Die genauen Ursachen sind nicht vollständig geklärt. Wahrscheinlich spielen die zyklusabhängigen Hormonschwankungen und die individuelle Empfindlichkeit darauf eine Rolle. Ein einzelnes Symptom beweist weder PMS noch einen Nährstoffmangel. Ein Symptomtagebuch über mindestens zwei bis drei Zyklen kann helfen, das zeitliche Muster zu erkennen.

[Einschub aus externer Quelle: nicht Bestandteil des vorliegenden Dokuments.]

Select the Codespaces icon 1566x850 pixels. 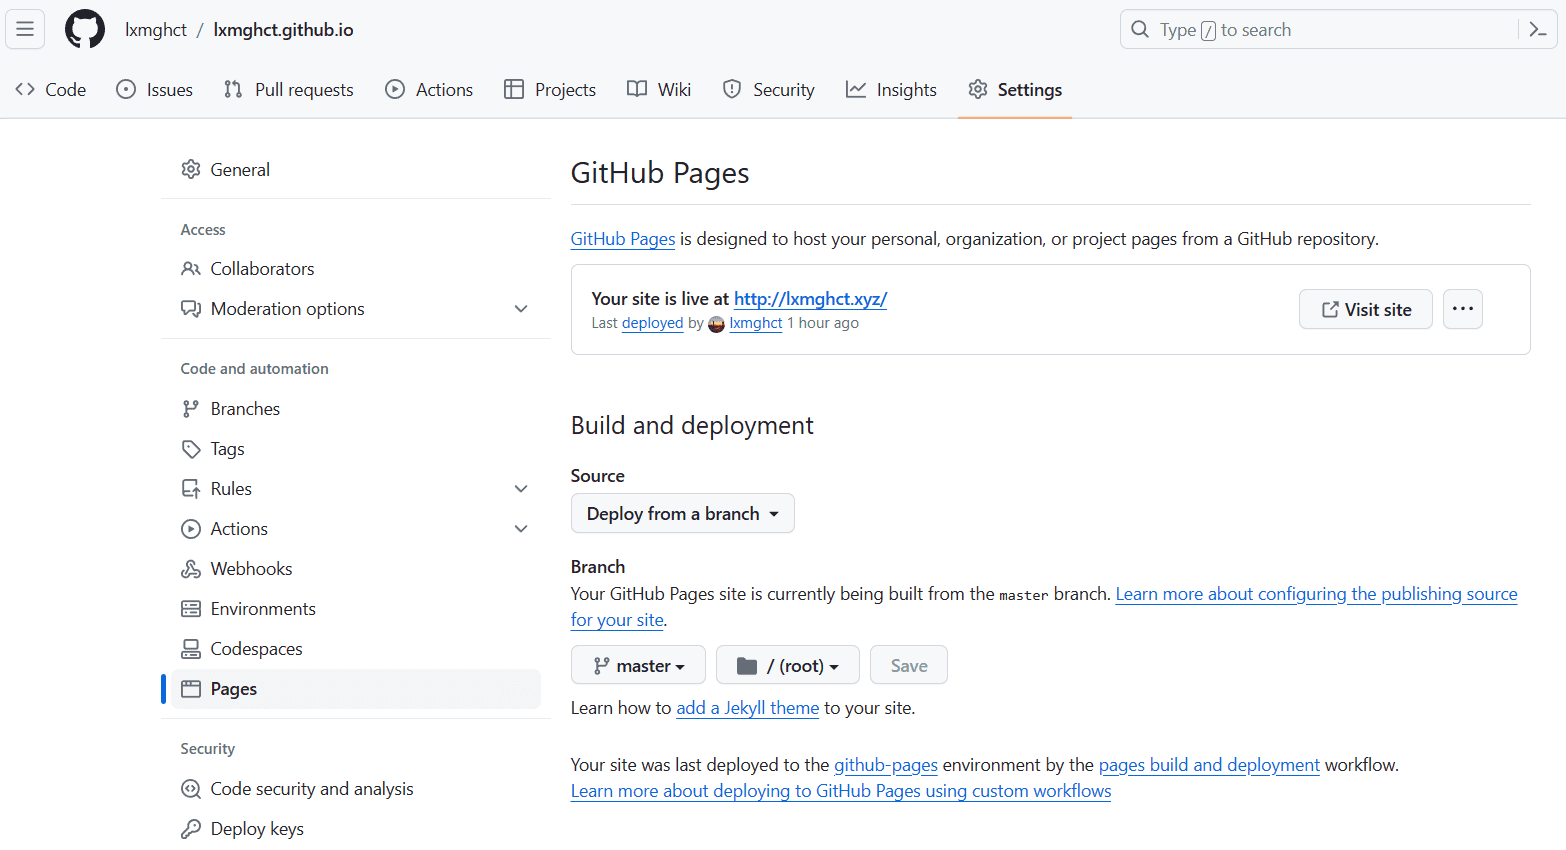pyautogui.click(x=190, y=648)
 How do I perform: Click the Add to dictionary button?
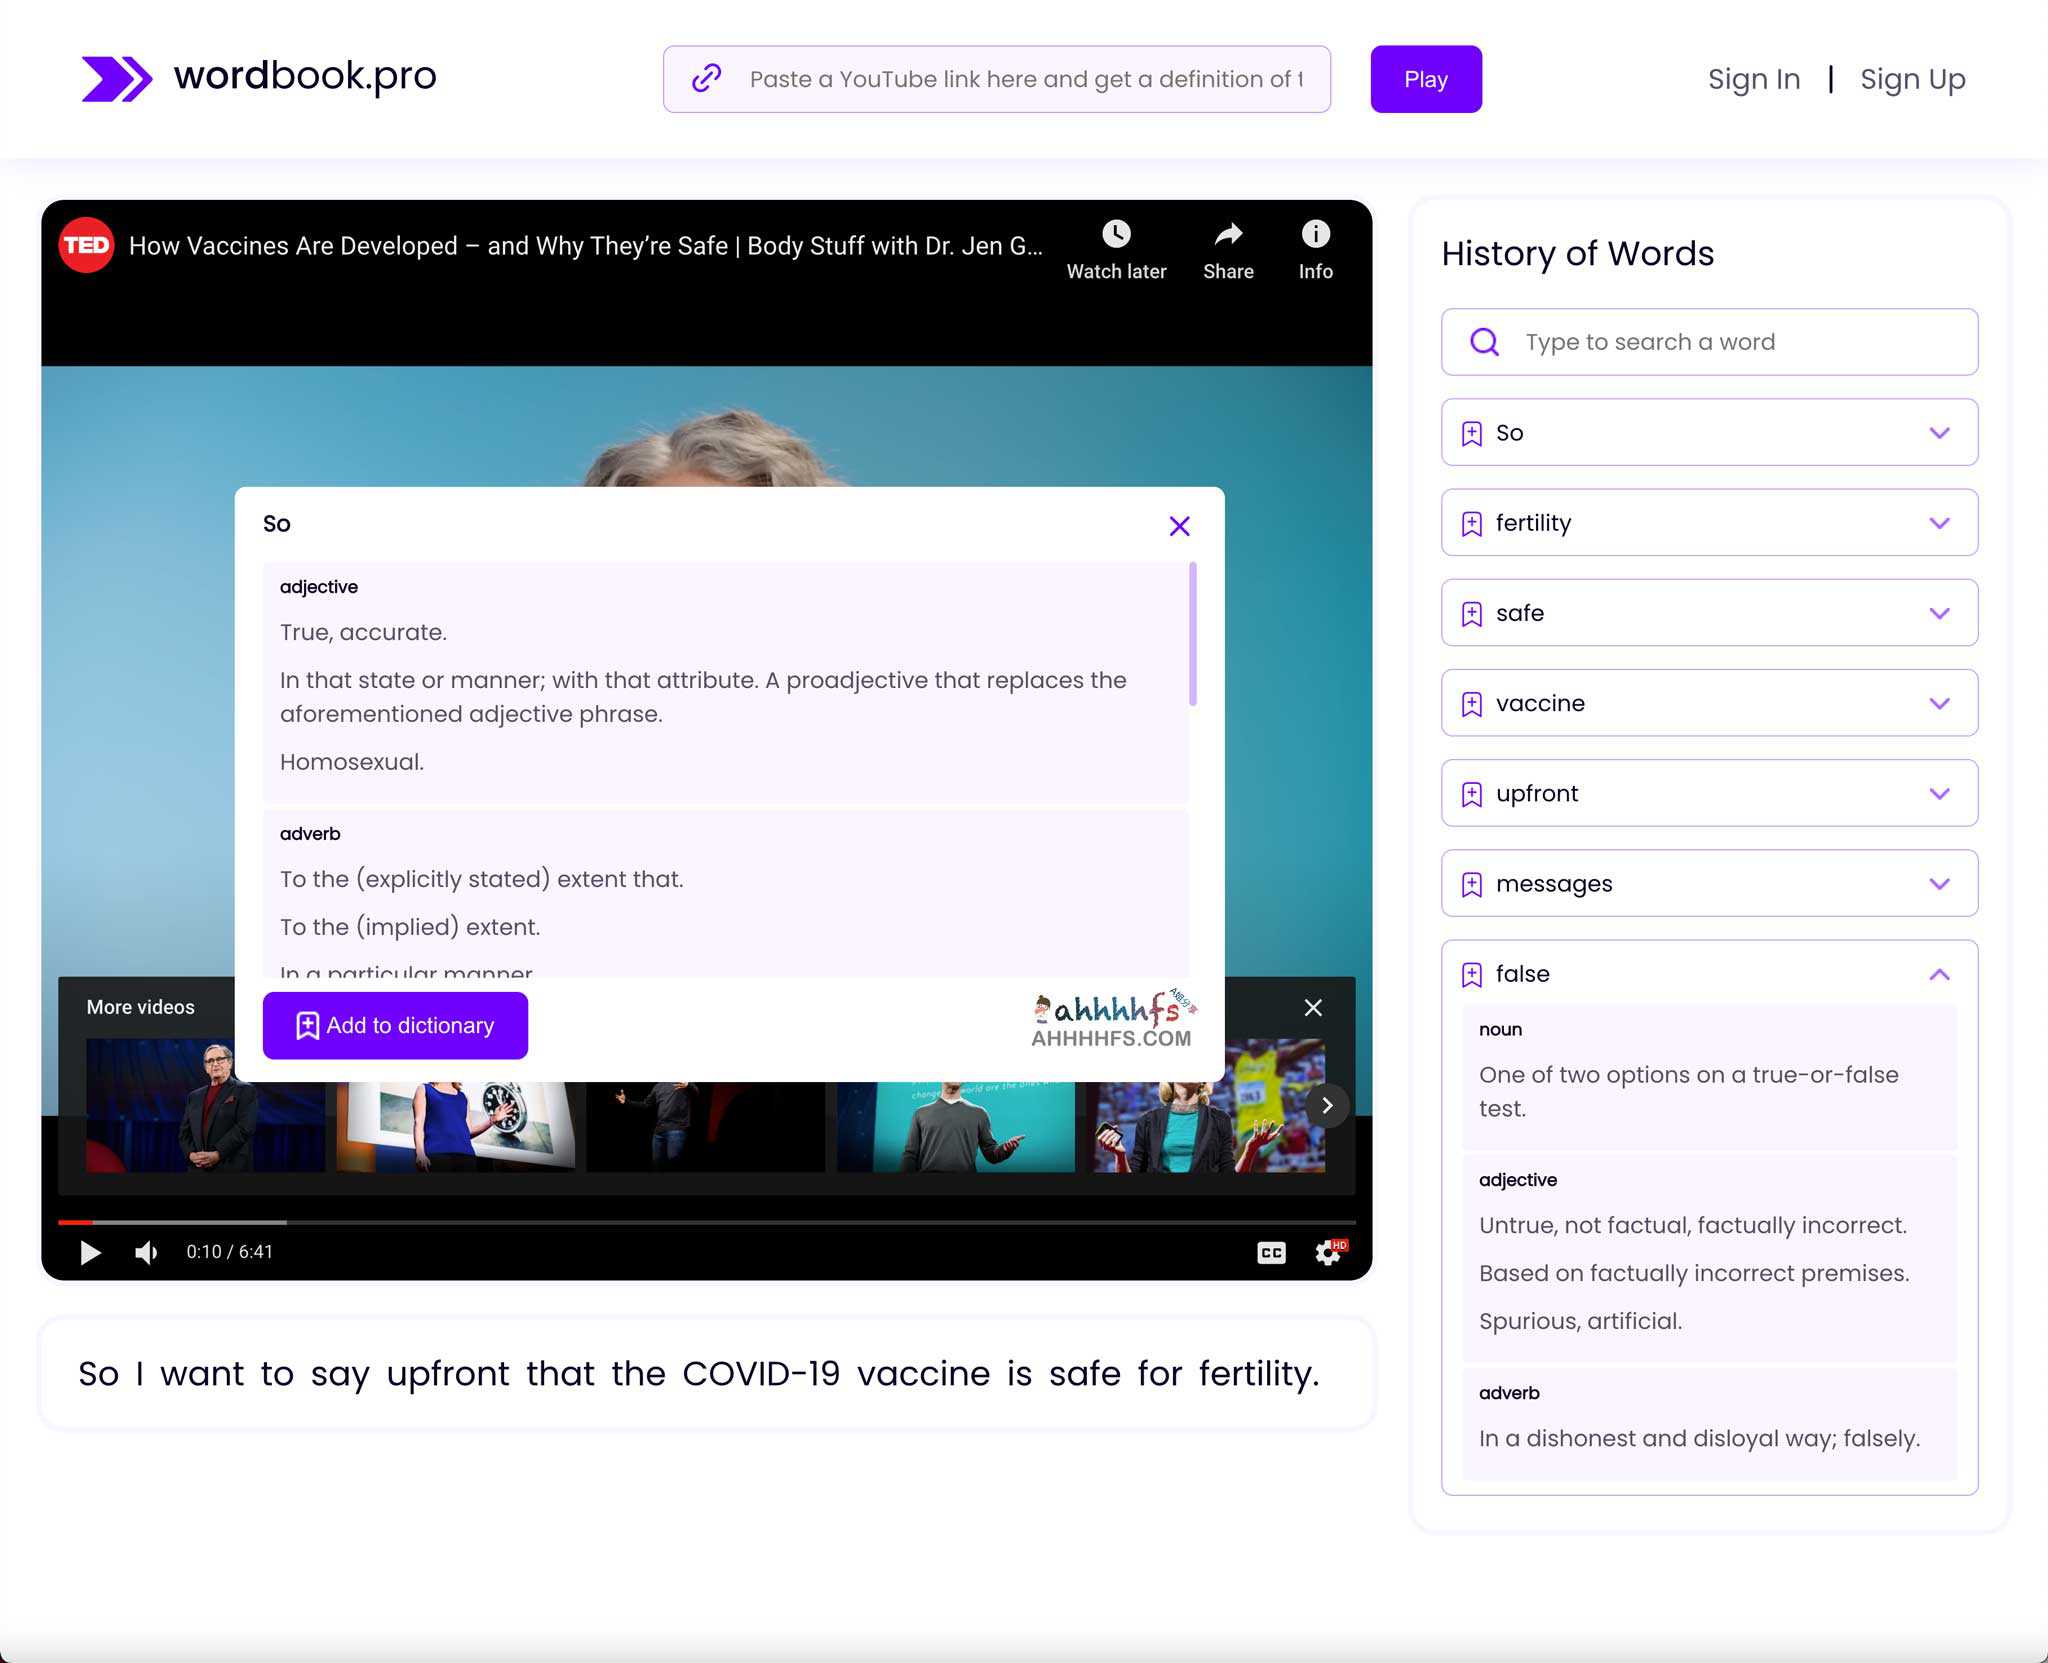coord(395,1025)
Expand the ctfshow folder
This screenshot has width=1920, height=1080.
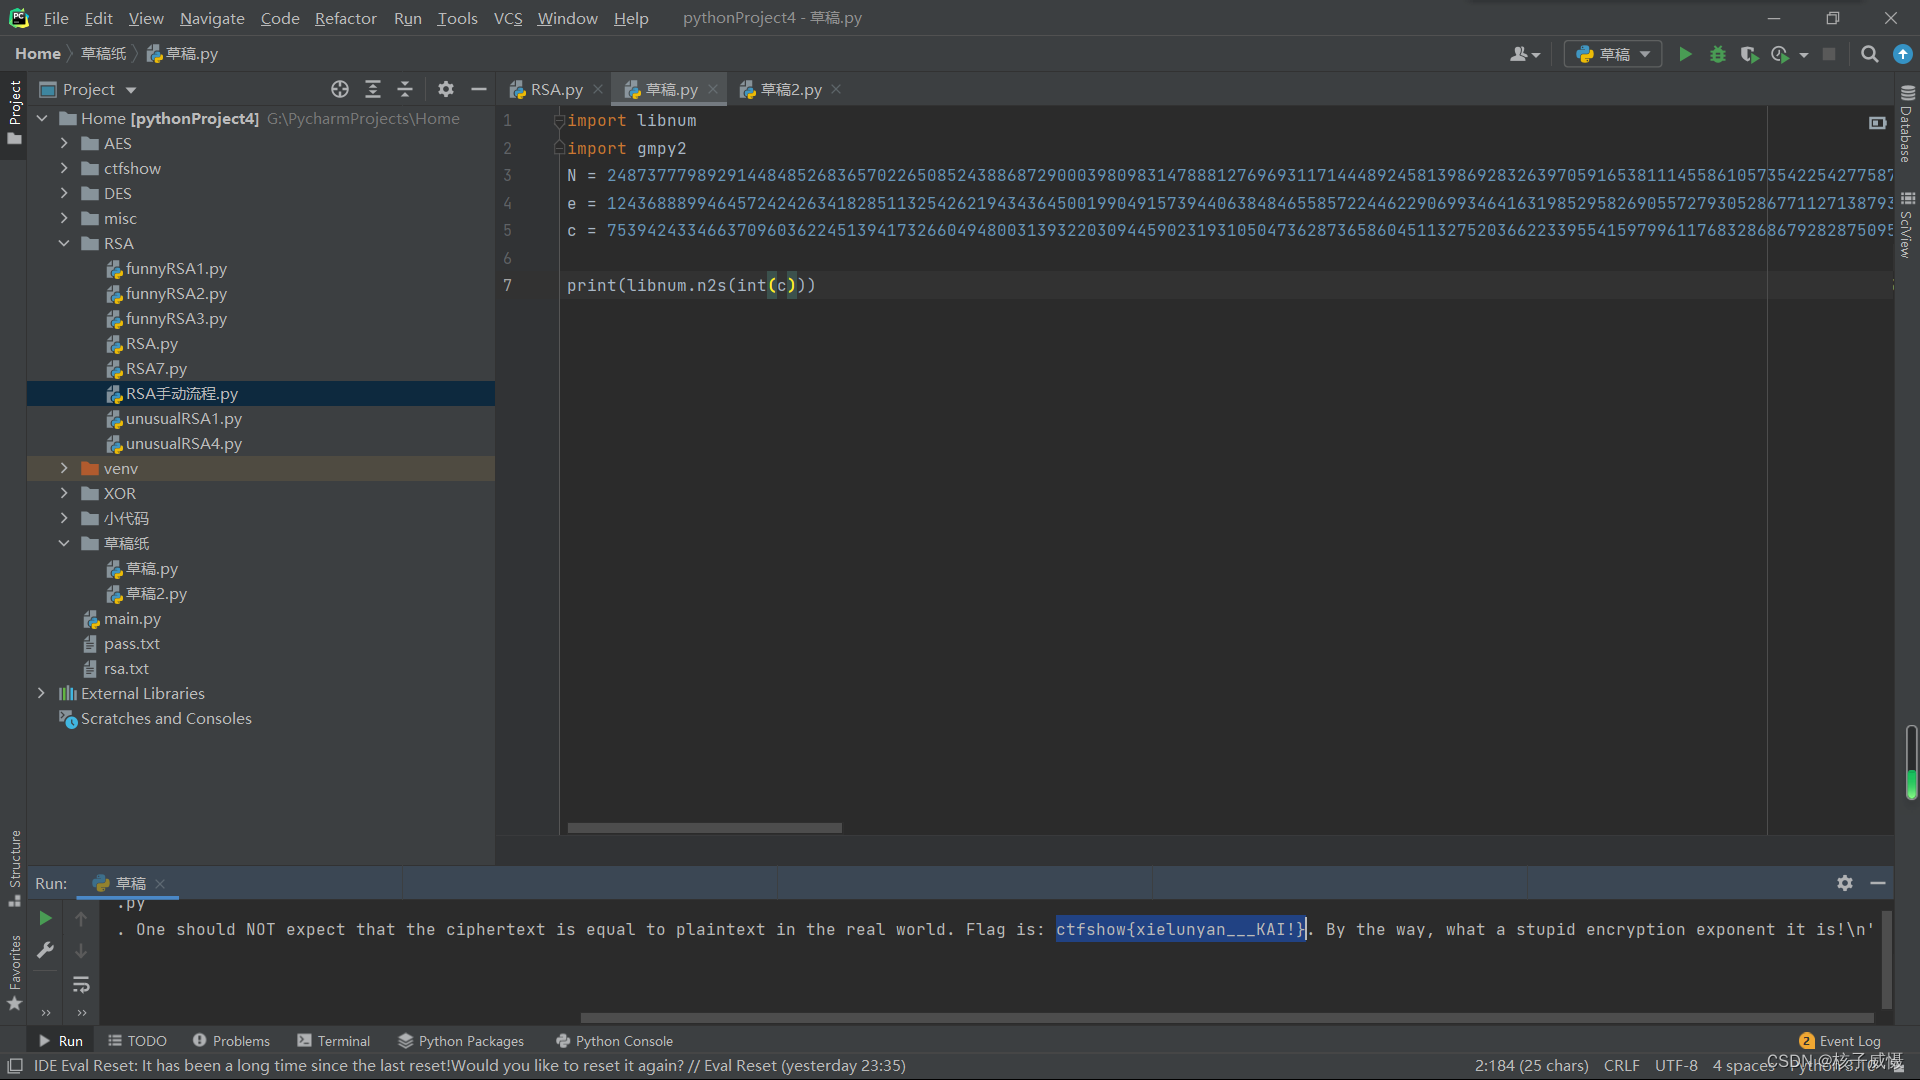64,168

Welche Nährstoffe können bei PMS wichtig sein?
Kalzium
Kalzium ist für Knochen, Muskeln und die normale Signalübertragung im Nervensystem erforderlich. Untersuchungen deuten darauf hin, dass eine ausreichende Kalziumversorgung bei manchen Menschen mit weniger PMS-Beschwerden verbunden sein kann. Gute Lebensmittelquellen sind beispielsweise Milchprodukte sowie kalziumreiche, angereicherte pflanzliche Drinks. Ob ein Präparat sinnvoll ist, hängt von der Ernährung und dem individuellen Bedarf ab. Eine Einnahme ohne Anlass ist nicht automatisch besser.
Magnesium
Magnesium trägt zur normalen Muskelfunktion und zum Energiestoffwechsel bei. Es wird häufig bei PMS mit Krämpfen, Müdigkeit oder innerer Unruhe eingesetzt. Die Studienlage ist nicht für alle Beschwerden eindeutig. Bei der Produktauswahl können Form, Verträglichkeit und die tatsächlich enthaltene Menge relevant sein. Höhere Mengen können unter anderem Durchfall verursachen; bei Nierenproblemen sollte Magnesium nur nach fachlicher Rücksprache eingenommen werden.
Vitamin B6
Vitamin B6 ist an der normalen Funktion des Nervensystems und am Aminosäure- und Energiestoffwechsel beteiligt. Es wird außerdem im Zusammenhang mit stimmungsbezogenen PMS-Beschwerden untersucht. Eine langfristig hohe Zufuhr aus Nahrungsergänzungsmitteln kann jedoch Nervenschäden verursachen. Deshalb sollte die empfohlene Verzehrmenge auf dem Produkt nicht überschritten und die Einnahme mehrerer B6-haltiger Präparate vermieden werden.
Vitamin D
Vitamin D unterstützt unter anderem die normale Funktion von Knochen und Muskeln. Ein niedriger Vitamin-D-Status kann verschiedene, unspezifische Beschwerden begleiten; daraus lässt sich jedoch nicht ableiten, dass Vitamin D PMS verursacht oder ein Präparat PMS sicher lindert. Bei Verdacht auf einen Mangel kann eine ärztliche Abklärung sinnvoll sein. Weitere Informationen zu Quellen, Funktionen und Sicherheit finden Sie in der Vitamin-D-Kategorie.
Omega-3-Fettsäuren
EPA und DHA sind langkettige Omega-3-Fettsäuren und spielen eine Rolle in verschiedenen Zellfunktionen. Einige Studien untersuchen ihren möglichen Nutzen bei PMS-Beschwerden wie Schmerzen oder Brustspannen, die Ergebnisse sind jedoch nicht eindeutig genug für eine allgemeine Empfehlung. Fisch, Algen und entsprechende Nahrungsergänzungsmittel unterscheiden sich in ihrer Zusammensetzung. Eine Übersicht zu DHA- und EPA-Präparaten kann bei der Produktorientierung helfen.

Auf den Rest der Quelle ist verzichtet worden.